## Records drawn from a dataset
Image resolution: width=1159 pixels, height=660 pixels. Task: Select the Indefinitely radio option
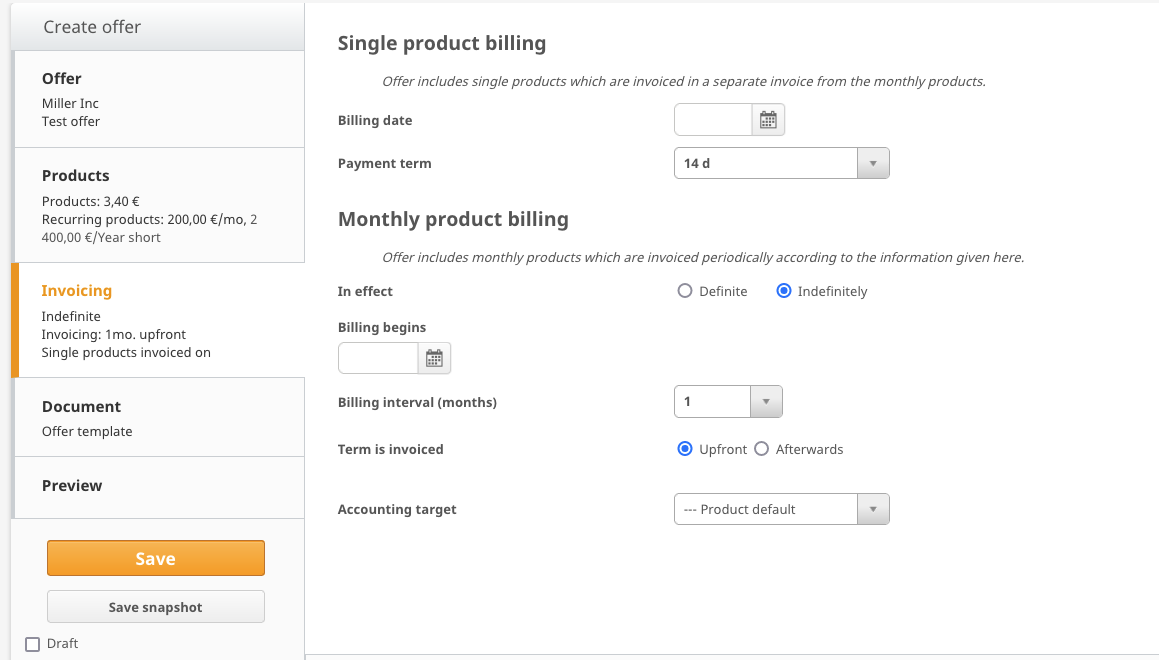[785, 291]
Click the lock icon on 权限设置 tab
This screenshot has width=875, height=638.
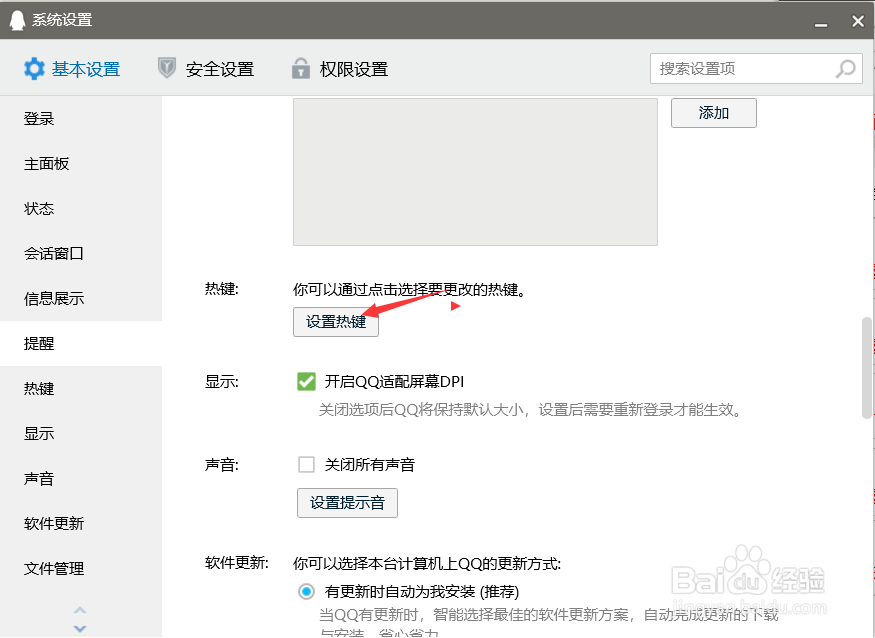(x=300, y=69)
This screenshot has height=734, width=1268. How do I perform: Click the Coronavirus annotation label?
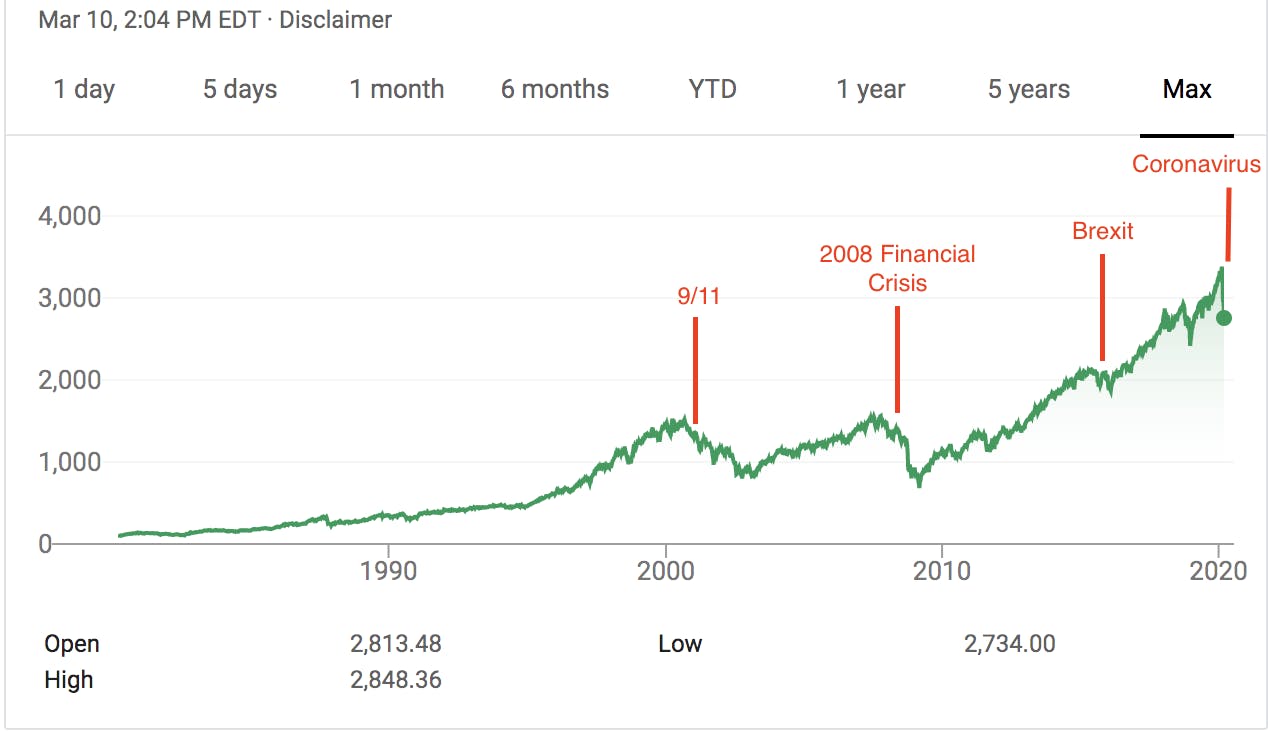coord(1196,164)
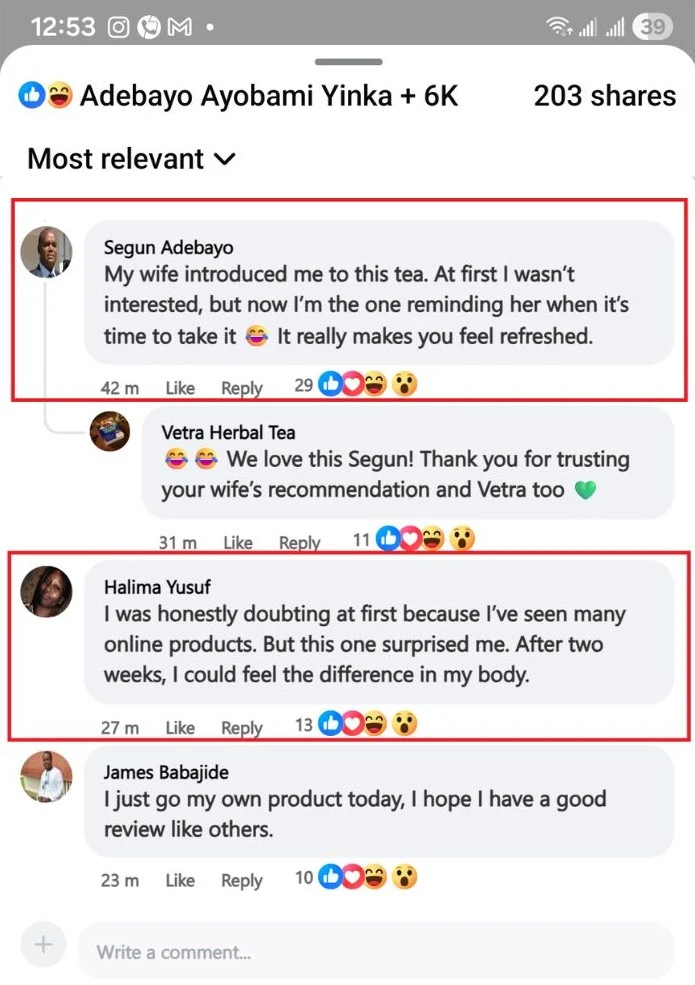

## What you should do
Reproduce exactly and only the lines from the line that contains "This screenshot has width=875, height=638." to the end of the data above, both ends included. No pictures go in the copy.

## Finished task
This screenshot has width=875, height=638.
(x=300, y=69)
This screenshot has height=734, width=1268. How do I perform: Click the Coronavirus annotation label?
coord(1196,164)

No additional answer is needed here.